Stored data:
========================================================================

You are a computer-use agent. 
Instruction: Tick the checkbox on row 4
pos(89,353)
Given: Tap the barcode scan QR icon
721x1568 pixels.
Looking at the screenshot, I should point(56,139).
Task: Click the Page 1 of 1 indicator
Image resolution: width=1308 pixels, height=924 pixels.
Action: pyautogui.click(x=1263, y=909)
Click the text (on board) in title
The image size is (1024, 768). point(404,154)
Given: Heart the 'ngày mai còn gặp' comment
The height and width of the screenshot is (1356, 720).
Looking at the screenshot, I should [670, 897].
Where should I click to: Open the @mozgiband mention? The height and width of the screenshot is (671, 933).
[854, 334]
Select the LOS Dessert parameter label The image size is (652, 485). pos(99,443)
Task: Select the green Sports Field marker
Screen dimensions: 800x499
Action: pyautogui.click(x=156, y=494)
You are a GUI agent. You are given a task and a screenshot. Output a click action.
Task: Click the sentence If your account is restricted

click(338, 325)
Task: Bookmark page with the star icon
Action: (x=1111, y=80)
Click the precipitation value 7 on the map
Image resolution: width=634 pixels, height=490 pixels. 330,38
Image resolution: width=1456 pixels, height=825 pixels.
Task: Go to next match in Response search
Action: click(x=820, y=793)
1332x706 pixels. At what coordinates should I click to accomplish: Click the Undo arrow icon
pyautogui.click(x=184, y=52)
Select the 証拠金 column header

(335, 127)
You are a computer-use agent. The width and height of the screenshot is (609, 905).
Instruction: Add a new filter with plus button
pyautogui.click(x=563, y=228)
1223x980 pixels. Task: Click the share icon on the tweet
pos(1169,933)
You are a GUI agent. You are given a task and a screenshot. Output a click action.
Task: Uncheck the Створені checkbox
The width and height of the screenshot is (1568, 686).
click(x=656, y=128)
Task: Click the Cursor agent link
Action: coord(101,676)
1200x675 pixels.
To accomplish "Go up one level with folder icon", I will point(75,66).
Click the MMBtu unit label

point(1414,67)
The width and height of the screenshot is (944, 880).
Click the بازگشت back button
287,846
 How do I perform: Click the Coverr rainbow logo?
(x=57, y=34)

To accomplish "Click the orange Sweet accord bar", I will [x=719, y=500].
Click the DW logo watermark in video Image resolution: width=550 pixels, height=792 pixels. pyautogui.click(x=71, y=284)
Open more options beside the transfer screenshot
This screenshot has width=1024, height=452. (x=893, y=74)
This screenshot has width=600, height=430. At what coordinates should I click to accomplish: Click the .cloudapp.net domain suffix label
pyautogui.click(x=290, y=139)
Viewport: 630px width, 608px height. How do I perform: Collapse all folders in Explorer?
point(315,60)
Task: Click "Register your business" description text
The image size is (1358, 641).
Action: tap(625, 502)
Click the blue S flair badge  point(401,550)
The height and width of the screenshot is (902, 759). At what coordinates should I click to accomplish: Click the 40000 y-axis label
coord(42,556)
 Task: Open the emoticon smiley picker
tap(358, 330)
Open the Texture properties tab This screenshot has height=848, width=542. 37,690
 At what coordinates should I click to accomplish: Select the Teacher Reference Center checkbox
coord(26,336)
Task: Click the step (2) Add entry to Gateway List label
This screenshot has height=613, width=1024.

========================================================================

* WHAT YOU NEED TO DO *
All of the data above needs to be transcribed verbatim.

* REPLY TO THE EXERCISE *
You are a computer-use agent. 
Instruction: Tick the checkbox on row 4
pos(89,353)
Given: Tap the barcode scan QR icon
721x1568 pixels.
Looking at the screenshot, I should point(56,139).
Task: Click the Page 1 of 1 indicator
Image resolution: width=1308 pixels, height=924 pixels.
Action: pyautogui.click(x=1263, y=909)
Click the text (on board) in title
The image size is (1024, 768). point(404,154)
Given: Heart the 'ngày mai còn gặp' comment
The height and width of the screenshot is (1356, 720).
Looking at the screenshot, I should [670, 897].
Where should I click to: Open the @mozgiband mention? The height and width of the screenshot is (671, 933).
[854, 334]
Select the LOS Dessert parameter label The image size is (652, 485). pos(99,443)
Task: Select the green Sports Field marker
Screen dimensions: 800x499
Action: pyautogui.click(x=156, y=494)
You are a GUI agent. You are given a task and a screenshot. Output a click action.
Task: Click the sentence If your account is restricted

click(338, 325)
Task: Bookmark page with the star icon
Action: (x=1111, y=80)
Click the precipitation value 7 on the map
Image resolution: width=634 pixels, height=490 pixels. 330,38
Image resolution: width=1456 pixels, height=825 pixels.
Task: Go to next match in Response search
Action: click(x=820, y=793)
1332x706 pixels. At what coordinates should I click to accomplish: Click the Undo arrow icon
pyautogui.click(x=184, y=52)
Select the 証拠金 column header

(335, 127)
You are a computer-use agent. The width and height of the screenshot is (609, 905).
Instruction: Add a new filter with plus button
pyautogui.click(x=563, y=228)
1223x980 pixels. Task: Click the share icon on the tweet
pos(1169,933)
You are a GUI agent. You are given a task and a screenshot. Output a click action.
Task: Uncheck the Створені checkbox
The width and height of the screenshot is (1568, 686).
click(x=656, y=128)
Task: Click the Cursor agent link
Action: coord(101,676)
1200x675 pixels.
To accomplish "Go up one level with folder icon", I will point(75,66).
Click the MMBtu unit label

point(1414,67)
The width and height of the screenshot is (944, 880).
Click the بازگشت back button
287,846
 How do I perform: Click the Coverr rainbow logo?
(x=57, y=34)

To accomplish "Click the orange Sweet accord bar", I will [x=719, y=500].
Click the DW logo watermark in video Image resolution: width=550 pixels, height=792 pixels. pyautogui.click(x=71, y=284)
Open more options beside the transfer screenshot
This screenshot has width=1024, height=452. (x=893, y=74)
This screenshot has width=600, height=430. At what coordinates should I click to accomplish: Click the .cloudapp.net domain suffix label
pyautogui.click(x=290, y=139)
Viewport: 630px width, 608px height. How do I perform: Collapse all folders in Explorer?
point(315,60)
Task: Click "Register your business" description text
The image size is (1358, 641).
Action: tap(625, 502)
Click the blue S flair badge  point(401,550)
The height and width of the screenshot is (902, 759). At what coordinates should I click to accomplish: Click the 40000 y-axis label
coord(42,556)
 Task: Open the emoticon smiley picker
tap(358, 330)
Open the Texture properties tab This screenshot has height=848, width=542. 37,690
 At what coordinates should I click to accomplish: Select the Teacher Reference Center checkbox
coord(26,336)
Task: Click the step (2) Add entry to Gateway List label
This screenshot has height=613, width=1024.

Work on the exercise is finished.